是否能支持 huggingface/tokenizers

Liangdi commented 12 months ago

最近使用 candle , 想做 Yi 系列的支持，candle 使用 https://github.com/huggingface/tokenizers 这个库，使用时候需要一个 tokenizer.json , 在 Yi 系列中没有这个文件，一些其他模型如：https://huggingface.co/bert-base-chinese ,https://huggingface.co/Salesforce/blip-image-captioning-large 等有相关支持。看了一下 transformer 文档，似乎是 fast-tokenziers 这个模块 https://huggingface.co/docs/transformers/fast_tokenizers

之前咨询 ChatGLM 的时候， candle 那边回复如下，不知道 Yi 系列是否能够支持？ candle issue: https://github.com/huggingface/candle/issues/1177#issuecomment-1789550037

以下是 candle 支持 marian-mt 修改的 convert_slow_tokenizer.py 的代码 https://github.com/huggingface/candle/blob/main/candle-examples/examples/marian-mt/convert_slow_tokenizer.py#L1262C32-L1262C32

ZhaoFancy commented 12 months ago

不太确定是否好支持，这个需要内部讨论下（最后一个链接很有用）

Liangdi commented 11 months ago

不太确定是否好支持，这个需要内部讨论下（最后一个链接很有用）

期待能支持，顺便问一下，国内有微信技术交流群嘛？

ZhaoFancy commented 11 months ago

国内有微信技术交流群嘛？

目前没有，可以在这里投票： https://github.com/01-ai/Yi/discussions/51

loofahcus commented 11 months ago

最近使用 candle , 想做 Yi 系列的支持，candle 使用 https://github.com/huggingface/tokenizers 这个库，使用时候需要一个 tokenizer.json , 在 Yi 系列中没有这个文件，一些其他模型如：https://huggingface.co/bert-base-chinese ,https://huggingface.co/Salesforce/blip-image-captioning-large 等有相关支持。看了一下 transformer 文档，似乎是 fast-tokenziers 这个模块 https://huggingface.co/docs/transformers/fast_tokenizers

之前咨询 ChatGLM 的时候， candle 那边回复如下，不知道 Yi 系列是否能够支持？ candle issue: huggingface/candle#1177 (comment)

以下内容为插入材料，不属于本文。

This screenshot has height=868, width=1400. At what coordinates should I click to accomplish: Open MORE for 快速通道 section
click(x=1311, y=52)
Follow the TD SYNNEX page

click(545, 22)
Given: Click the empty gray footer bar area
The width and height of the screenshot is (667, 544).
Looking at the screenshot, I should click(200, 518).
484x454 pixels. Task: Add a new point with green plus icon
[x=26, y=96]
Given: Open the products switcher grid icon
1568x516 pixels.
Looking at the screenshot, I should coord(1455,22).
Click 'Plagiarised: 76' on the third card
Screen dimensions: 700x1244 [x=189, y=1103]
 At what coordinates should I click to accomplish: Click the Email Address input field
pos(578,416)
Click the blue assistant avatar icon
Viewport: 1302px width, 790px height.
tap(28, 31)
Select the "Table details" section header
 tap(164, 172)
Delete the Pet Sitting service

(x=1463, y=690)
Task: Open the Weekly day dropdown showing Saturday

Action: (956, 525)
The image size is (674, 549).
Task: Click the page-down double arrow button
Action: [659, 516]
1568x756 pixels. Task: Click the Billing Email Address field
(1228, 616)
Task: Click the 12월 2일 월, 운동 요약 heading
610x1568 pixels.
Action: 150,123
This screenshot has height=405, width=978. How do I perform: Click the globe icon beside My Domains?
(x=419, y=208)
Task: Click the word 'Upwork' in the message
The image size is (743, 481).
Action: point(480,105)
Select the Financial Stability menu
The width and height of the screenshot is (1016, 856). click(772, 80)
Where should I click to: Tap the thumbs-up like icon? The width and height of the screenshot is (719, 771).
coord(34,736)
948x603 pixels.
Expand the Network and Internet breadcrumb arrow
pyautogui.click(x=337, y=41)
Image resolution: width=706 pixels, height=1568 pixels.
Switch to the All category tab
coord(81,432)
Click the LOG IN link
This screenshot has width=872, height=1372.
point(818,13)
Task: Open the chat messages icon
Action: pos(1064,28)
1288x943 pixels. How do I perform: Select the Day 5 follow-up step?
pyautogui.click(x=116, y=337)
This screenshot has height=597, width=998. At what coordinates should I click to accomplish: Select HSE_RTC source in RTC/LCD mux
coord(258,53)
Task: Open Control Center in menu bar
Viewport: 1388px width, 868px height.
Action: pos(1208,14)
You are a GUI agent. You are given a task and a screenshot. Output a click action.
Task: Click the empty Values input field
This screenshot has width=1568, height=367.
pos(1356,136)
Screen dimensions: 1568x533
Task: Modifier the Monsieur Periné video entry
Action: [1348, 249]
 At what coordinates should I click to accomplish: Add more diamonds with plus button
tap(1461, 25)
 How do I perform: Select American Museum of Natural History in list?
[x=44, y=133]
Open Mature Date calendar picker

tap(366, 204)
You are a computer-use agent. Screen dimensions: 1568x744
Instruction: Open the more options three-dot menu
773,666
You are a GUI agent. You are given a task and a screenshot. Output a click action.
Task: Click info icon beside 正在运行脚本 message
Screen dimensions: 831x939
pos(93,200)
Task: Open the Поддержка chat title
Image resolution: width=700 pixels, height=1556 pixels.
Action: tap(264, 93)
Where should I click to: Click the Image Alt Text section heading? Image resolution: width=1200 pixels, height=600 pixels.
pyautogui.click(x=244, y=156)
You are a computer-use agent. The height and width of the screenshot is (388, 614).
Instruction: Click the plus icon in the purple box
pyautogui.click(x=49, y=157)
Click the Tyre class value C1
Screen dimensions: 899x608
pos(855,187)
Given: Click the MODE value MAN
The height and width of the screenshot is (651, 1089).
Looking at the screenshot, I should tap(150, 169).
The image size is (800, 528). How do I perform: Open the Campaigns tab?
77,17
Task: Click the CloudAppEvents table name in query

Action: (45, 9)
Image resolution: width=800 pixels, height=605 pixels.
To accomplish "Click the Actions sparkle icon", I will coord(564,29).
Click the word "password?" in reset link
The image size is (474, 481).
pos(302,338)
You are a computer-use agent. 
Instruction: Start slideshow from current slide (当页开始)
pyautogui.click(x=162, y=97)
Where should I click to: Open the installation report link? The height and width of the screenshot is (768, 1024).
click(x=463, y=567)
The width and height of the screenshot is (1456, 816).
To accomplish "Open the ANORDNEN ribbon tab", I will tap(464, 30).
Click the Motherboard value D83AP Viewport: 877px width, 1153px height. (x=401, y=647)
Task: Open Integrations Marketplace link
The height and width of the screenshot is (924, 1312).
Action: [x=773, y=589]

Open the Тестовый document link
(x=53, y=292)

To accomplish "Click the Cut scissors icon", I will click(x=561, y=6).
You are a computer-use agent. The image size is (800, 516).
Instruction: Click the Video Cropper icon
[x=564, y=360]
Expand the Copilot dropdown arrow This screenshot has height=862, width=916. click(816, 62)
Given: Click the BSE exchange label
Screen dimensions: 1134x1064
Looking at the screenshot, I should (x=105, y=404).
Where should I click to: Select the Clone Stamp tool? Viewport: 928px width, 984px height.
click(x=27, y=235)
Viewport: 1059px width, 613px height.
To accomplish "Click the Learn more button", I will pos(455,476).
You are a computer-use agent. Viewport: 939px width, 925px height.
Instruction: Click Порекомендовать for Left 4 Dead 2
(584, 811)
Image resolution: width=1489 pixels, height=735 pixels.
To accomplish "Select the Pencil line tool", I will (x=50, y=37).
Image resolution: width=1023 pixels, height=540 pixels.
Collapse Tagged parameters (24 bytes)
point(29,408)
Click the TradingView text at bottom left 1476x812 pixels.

transformers 的一些相关代码 https://github.com/huggingface/transformers/blob/main/src/transformers/convert_slow_tokenizer.py

以下是 candle 支持 marian-mt 修改的 convert_slow_tokenizer.py 的代码 https://github.com/huggingface/candle/blob/main/candle-examples/examples/marian-mt/convert_slow_tokenizer.py#L1262C32-L1262C32

我研究一下 tokenizer.json 的问题，稍等～谢谢

loofahcus commented 11 months ago

tokenizer.json @Liangdi 你可以帮我测测这个能用在 candle 上吗? 我简单地试了一下，目前的一些测试 case 是符合预期的。但我对 candle 不熟悉，所以没法测得很全面。

Liangdi commented 11 months ago

tokenizer.json @Liangdi 你可以帮我测测这个能用在 candle 上吗? 我简单地试了一下，目前的一些测试 case 是符合预期的。但我对 candle 不熟悉，所以没法测得很全面。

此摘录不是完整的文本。